“Nonsense, Rabbi; it’s one of the finest things you have ever done. Half a dozen journeys of that kind would refurnish the manse; it’s just a pity you can’t annex a chair”; but he saw that the good man was sorely vexed.
“You are a good lad, John, and it is truly marvellous what charity I have received at the hands of young men who might have scorned and mocked me. God knows how my heart has been filled with gratitude, and I . . . have mentioned your names in my unworthy prayers, that God may do to you all according to the kindness ye have shown unto me.”
It was plain that this lonely, silent man was much moved, and Carmichael did not speak.
“People consider that I am ignorant of my failings and weaknesses, and I can bear witness with a clear conscience that I am not angry when they smile and nod the head; why should I be? But, John, it is known to myself only, and Him before whom all hearts are open, how great is my suffering in being among my neighbours as a sparrow upon the house-top.
“May you never know, John, what it is to live alone and friendless till you lose the ways of other men and retire within yourself, looking out on the multitude passing on the road as a hermit from his cell, and knowing that some day you will die alone, with none to . . . give you a draught of water!”
“Rabbi, Rabbi,”—for Carmichael was greatly distressed at the woe in the face opposite him, and his heart was tender that night,—“why should you have lived like that? Do not be angry, but . . . did God intend . . . it cannot be wrong . . . I mean . . . God did give Eve to Adam.”
“Laddie, why do ye speak with fear and a faltering voice? Did I say aught against that gracious gift or the holy mystery of love, which is surely the sign of the union betwixt God and the soul, as is set forth after a mystical shape in the Song of Songs? But it was not for me—no, not for me. I complain not, neither have I vexed my soul. He doeth all things well.”
“But, dear Rabbi”—and Carmichael hesitated, not knowing where he stood.

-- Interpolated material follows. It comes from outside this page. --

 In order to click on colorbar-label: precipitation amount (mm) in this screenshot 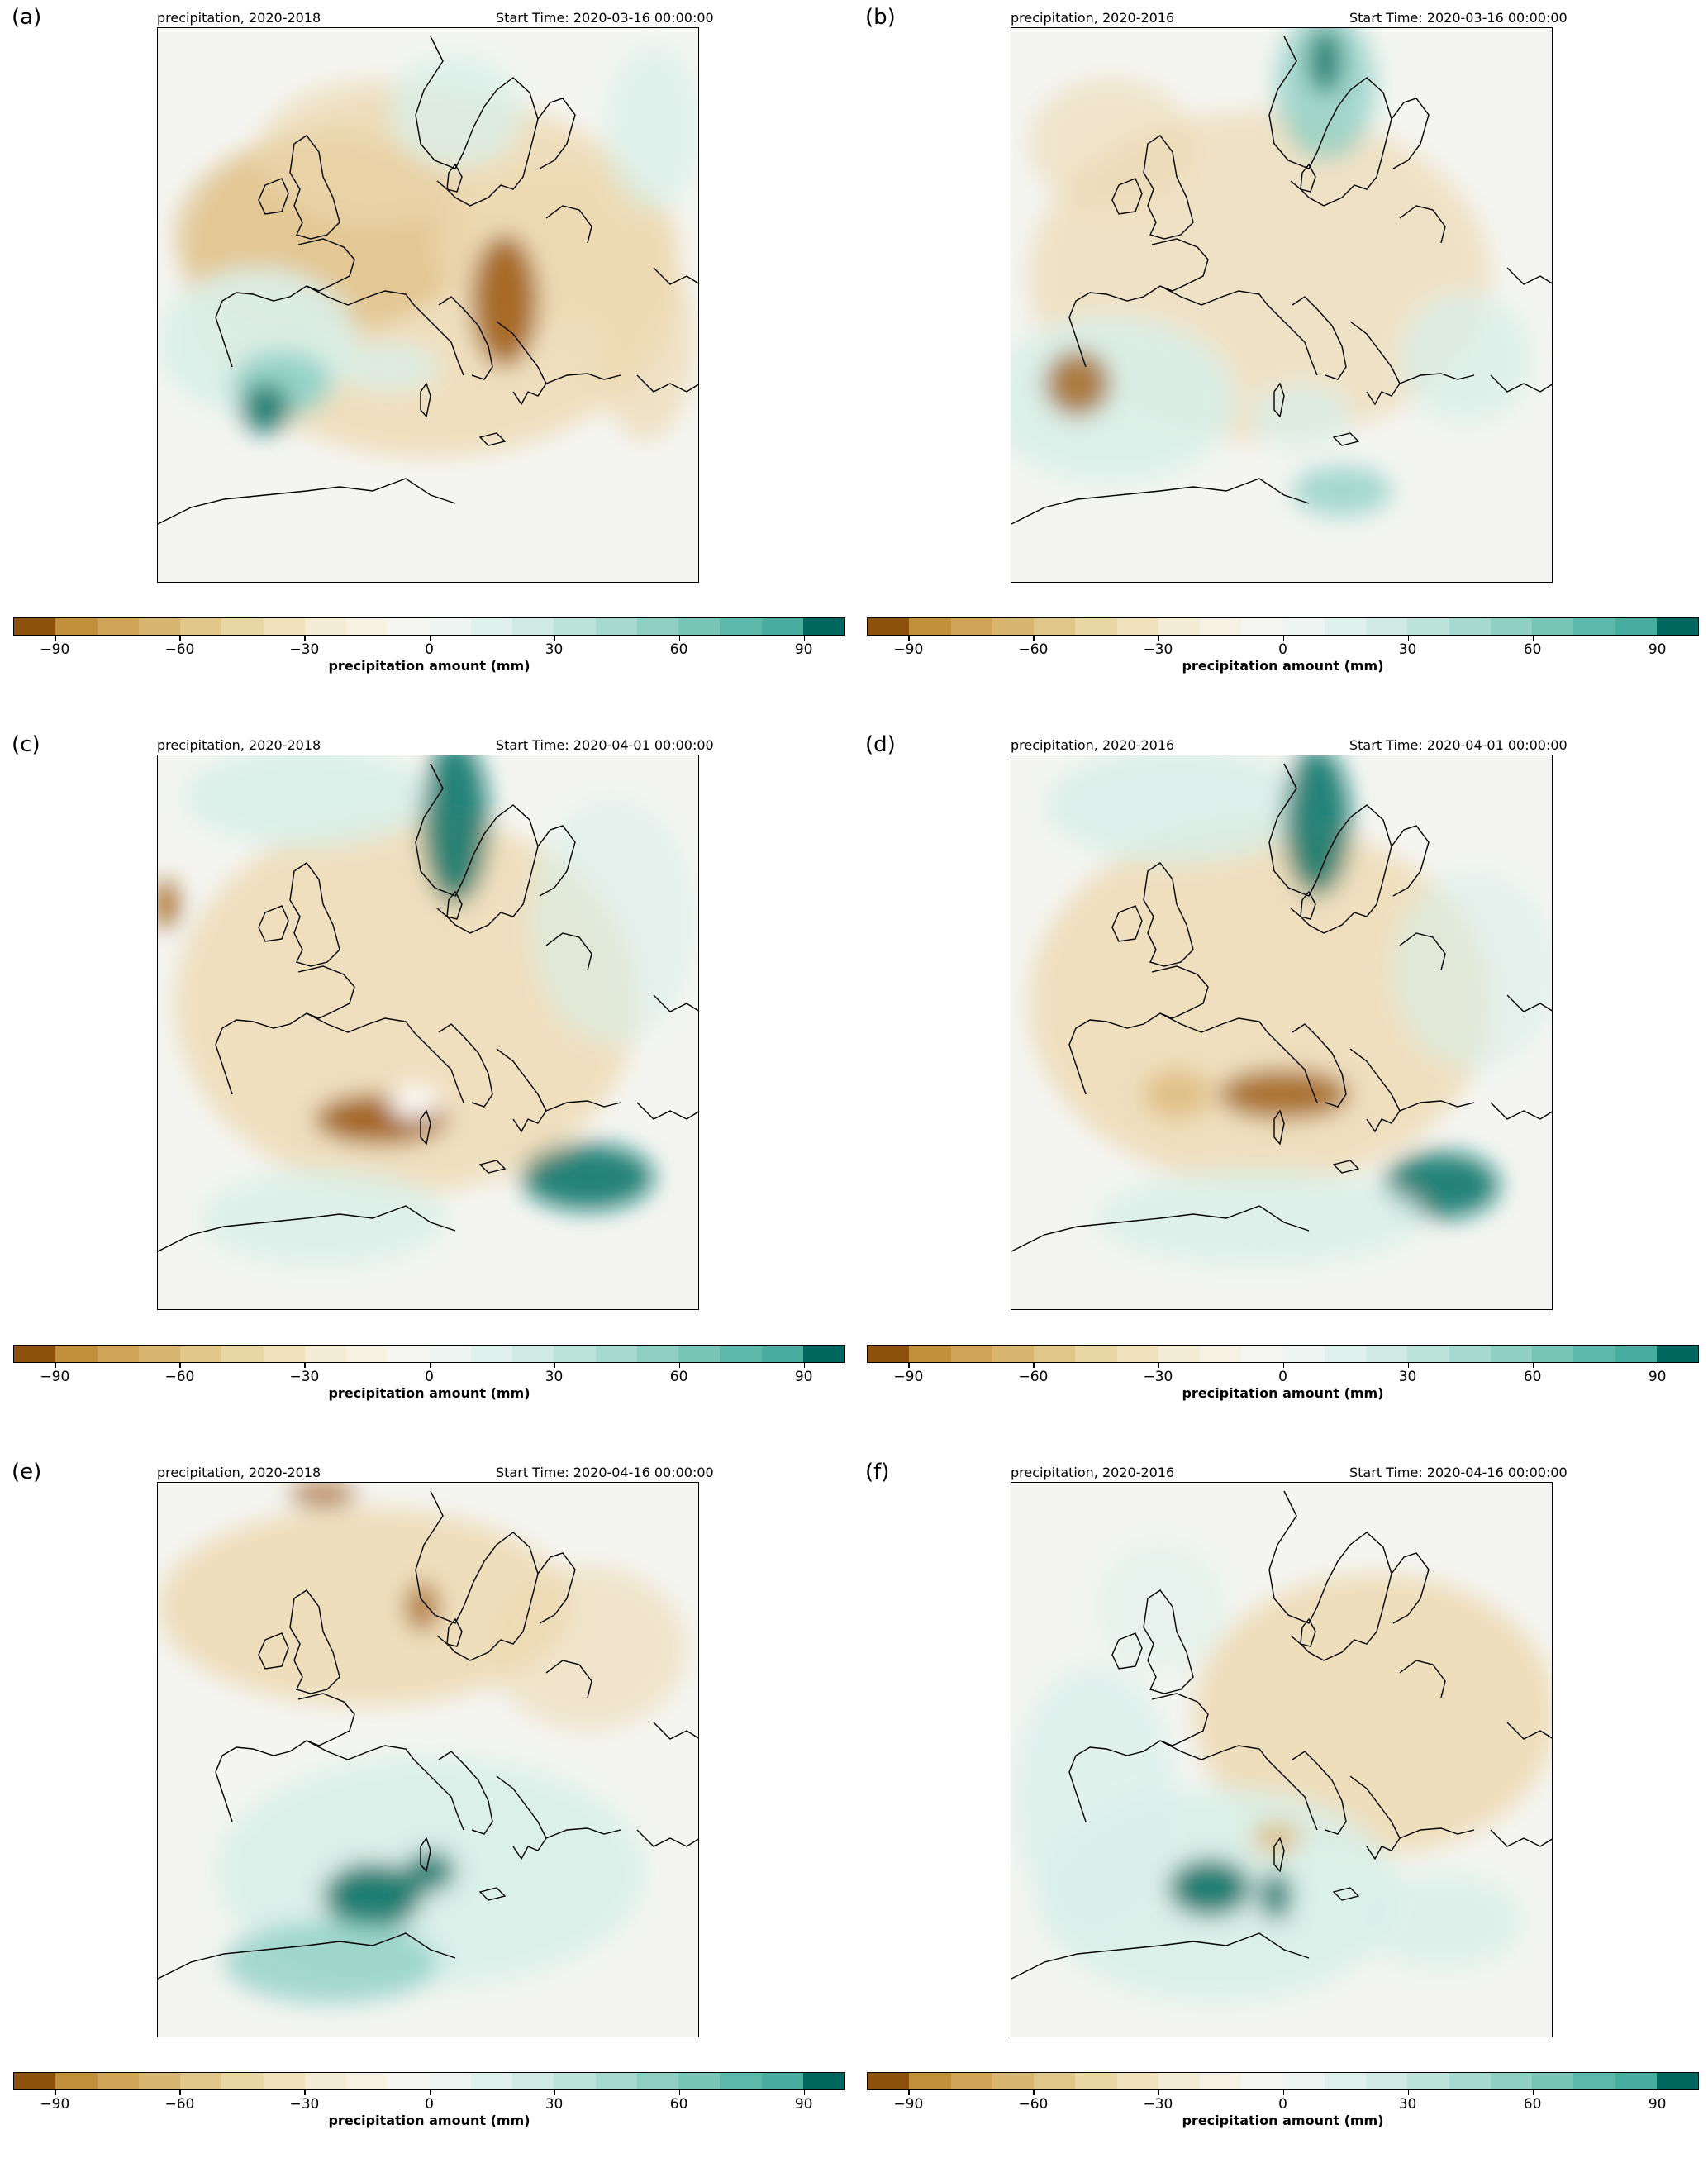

“Ye ask me why”—the Rabbi anticipated the question—“and I will tell you plainly, for my heart has ever gone forth to you. For long years I found no favour in the eyes of the Church, and it seemed likely I would be rejected from the ministry as a man useless and unprofitable. How could I attempt to win the love of any maiden, since it did not appear to be the will of God that I should ever have a place of habitation? It consisted not with honour, for I do hold firmly that no man hath any right to seek unto himself a wife till he have a home.”
“But . . .”
“Afterwards, you would say. Ah, John! then had I become old and unsightly, not such a one as women could care for. It would have been cruel to tie a maid for life to one who might only be forty years in age, but was as seventy in his pilgrimage, and had fallen into unlovely habits.”